Personal information
- Full name: Yu Ho Pong
- Date of birth: 19 August 1989 (age 36)
- Place of birth: Hong Kong
- Height: 1.69 m (5 ft 6+1⁄2 in)
- Position: Striker

Senior career*
- Years: Team / Apps / (Gls)
- 2004–2005: HKSSF
- 2005–2006: Hong Kong 09 /  / (2)
- 2006–2007: Hong Kong 08 / 5 / (1)
- 2007–2009: Eastern / 9 / (3)
- 2009–2010: Happy Valley / 12 / (0)
- 2010–2011: Sun Hei / 11 / (1)
- 2011–2015: Yuen Long / 37 / (7)
- 2015–2016: Wan Chai / 23 / (3)
- 2016–2019: Metro Gallery / 71 / (18)
- 2019: Yau Tsim Mong / 3 / (1)
- 2019–2020: Double Flower / 11 / (9)
- 2020–2022: Leaper / 21 / (7)
- 2022–2023: Tung Sing / 20 / (5)
- 2023–2024: Tuen Mun / 16 / (2)

International career
- Hong Kong U-20
- Hong Kong U-23

= Yu Ho Pong =

Hong Kong footballer (born 1989)

Yu Ho Pong (余浩邦 (jyu^{4} hou^{6} bong^{1}), born 19 August 1989) is a Hong Kong former professional footballer who played as a striker.
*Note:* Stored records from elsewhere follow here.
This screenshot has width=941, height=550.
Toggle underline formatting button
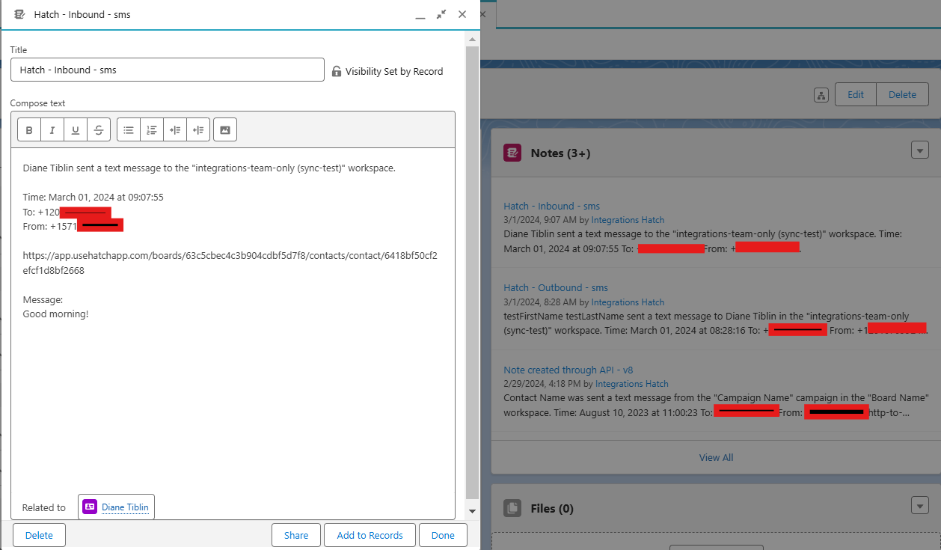(x=76, y=130)
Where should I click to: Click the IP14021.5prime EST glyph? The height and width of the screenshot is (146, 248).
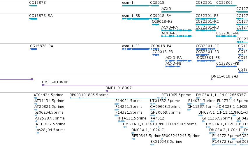tap(117, 104)
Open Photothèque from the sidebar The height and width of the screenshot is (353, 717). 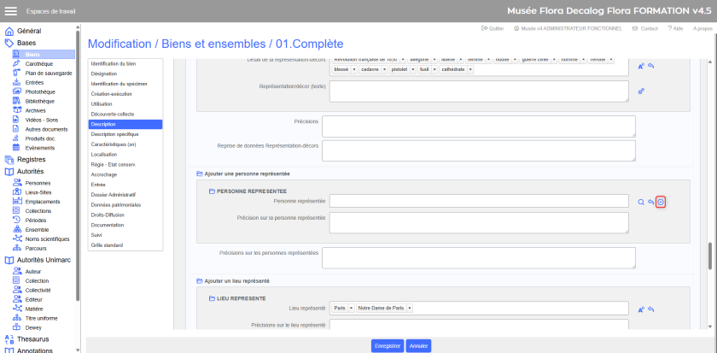pos(39,91)

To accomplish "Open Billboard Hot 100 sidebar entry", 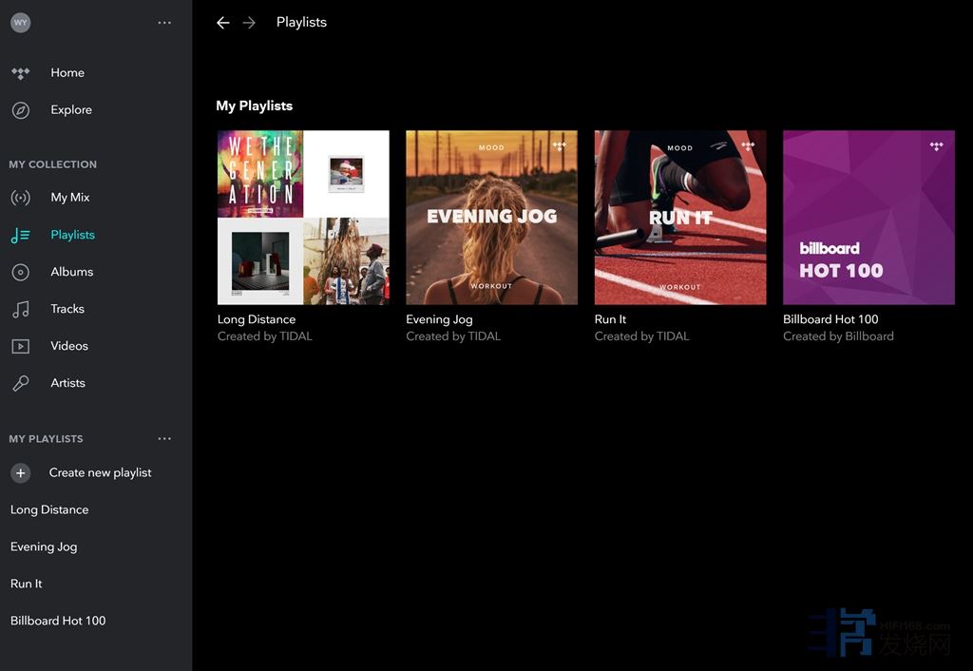I will pyautogui.click(x=58, y=622).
He is also an officer in the Hong Kong Correctional Services Department

==Club career==
===Eastern===
Yu first joined Eastern back in 2008 as an attacker for the squad. He quickly worked his way to a starting position on the first team and followed it up with a first goal, quickly succeeding by a second.

===Happy Valley===
After a year of intense training and foundation building at Eastern, Yu was contacted for a contract by Happy Valley. He signed for a year, and his progress is being reviewed for a further renewal of his current contract. Yu has made 12 appearances for the club, 7 being in the starting line up. Yu has played a total of 641 minutes for the club and has received 2 yellow cards.